Build, don't talk - Architecture
Architecture is three dimensional photography,
it speaks about its time, for ears to come.
Architecture is both the process and product of Planning, Designing, Constructing buildings and other physical structures. Being a Photographer, I have experienced this quite a lot, weather its the client or a fellow companion, everyone has there own views on my Photographs. For them, my work is not perfect, it never will be, but yes I have accepted this fact, art is not everyone’s cup of tea. One man’s treasure is another mans trash. Just like that, even Architecture will never achieve some perfect state, reason being the changes as people change.
Theory of architecture:
Durability – a building should stand up robustly and remain in good condition.
Utility – it should be suitable for the purposes for which it is used.

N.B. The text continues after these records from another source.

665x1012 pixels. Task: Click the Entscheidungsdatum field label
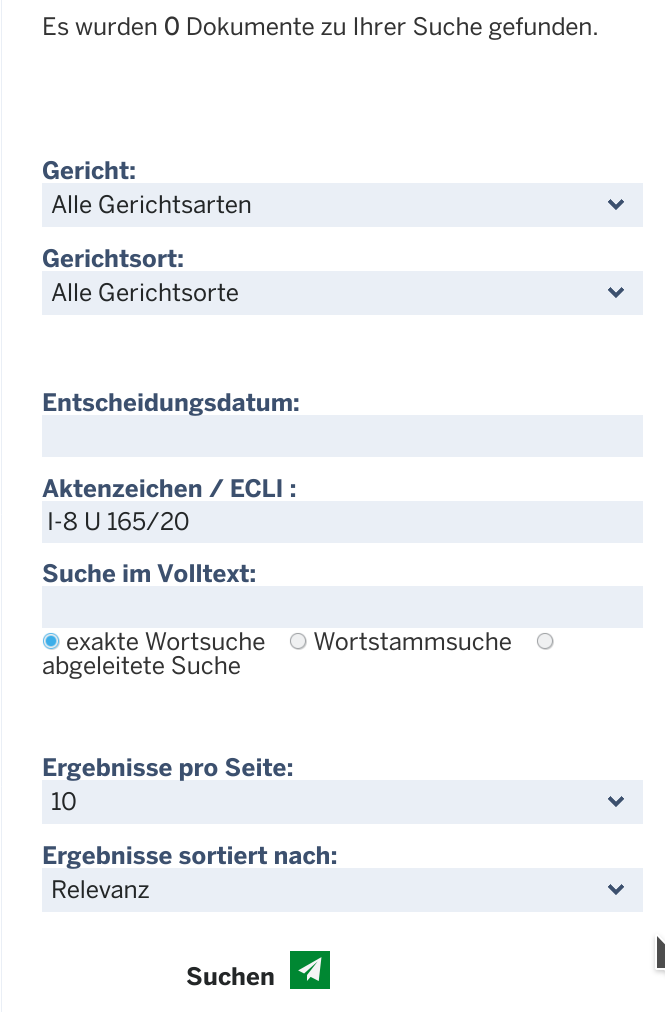pyautogui.click(x=171, y=403)
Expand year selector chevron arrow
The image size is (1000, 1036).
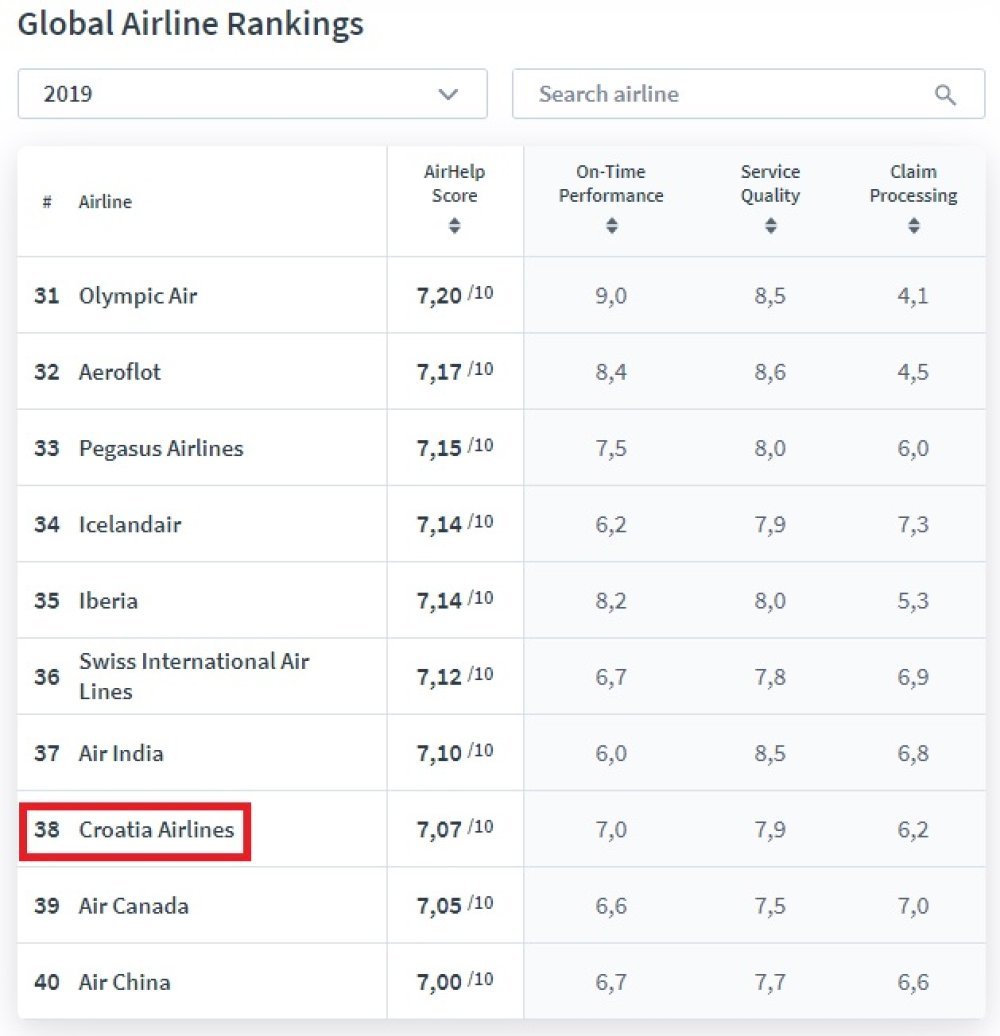(x=448, y=95)
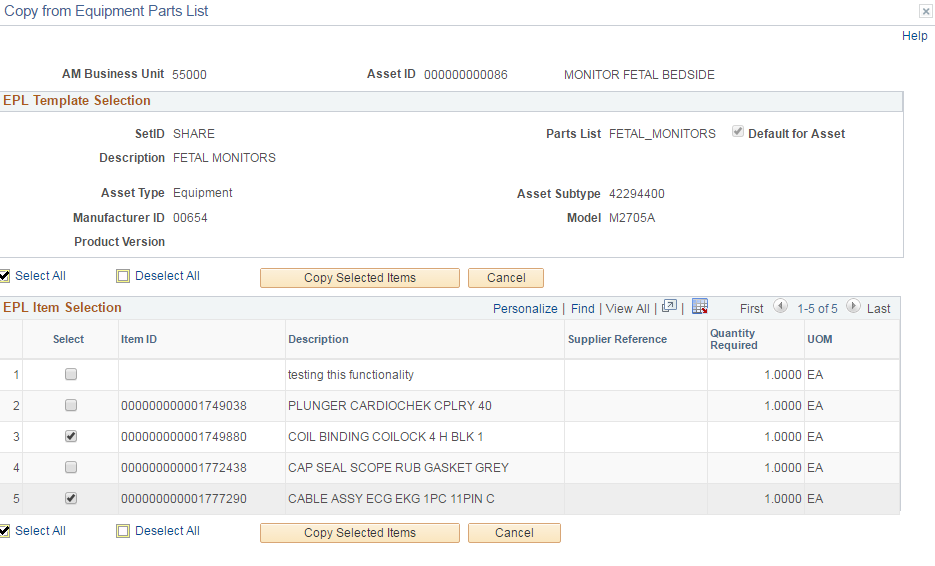Image resolution: width=935 pixels, height=566 pixels.
Task: Select the PLUNGER CARDIOCHEK item checkbox
Action: [70, 406]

Beauty – it should be aesthetically pleasing.
Buildings first evolved out of need for Shelter. As the cultures developed and knowledge began to formalise through traditions and practices, buildings became craft, and the most highly formalised and respected versions of the craft were termed as “Architecture”.

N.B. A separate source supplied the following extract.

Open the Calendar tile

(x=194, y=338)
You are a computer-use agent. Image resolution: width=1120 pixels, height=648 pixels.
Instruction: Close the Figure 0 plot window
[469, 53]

Supernatural and Divine were the terms associated with the ancient architecture.
In many asian countries, religion led to architectural forms that were designed specifically to enhance the natural landscape.
This began with incorporating architectural forms from the ancient Middle East.
Middle age Architecture
The major architectural undertakings in this era were the buildings of abbeys and cathedrals.
Early modern Architecture
With the emerging knowledge in scientific fields and the rise of new materials and technology, architecture and engineering began to separate, and the architect began to concentrate on aesthetics and the humanist aspects, often at the expense of technical aspects of building design.

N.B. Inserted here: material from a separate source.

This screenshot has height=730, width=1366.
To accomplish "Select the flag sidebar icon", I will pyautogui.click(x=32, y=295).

By mid-century, Modernism had morphed into the International Style, an aesthetic epitomized in many ways by the Twin Towers of New York's World Trade Center designed by Minoru Yamasaki.
Postmodernism produced a style that combined contemporary building technology and cheap materials, with the aesthetics of older pre-modern and non-modern styles.
Environmental sustainability has become a mainstream issue, with profound effect on the architectural profession. Many developers, those who support the financing of buildings, have become educated to encourage the facilitation of environmentally sustainable design, rather than solutions based primarily on immediate cost.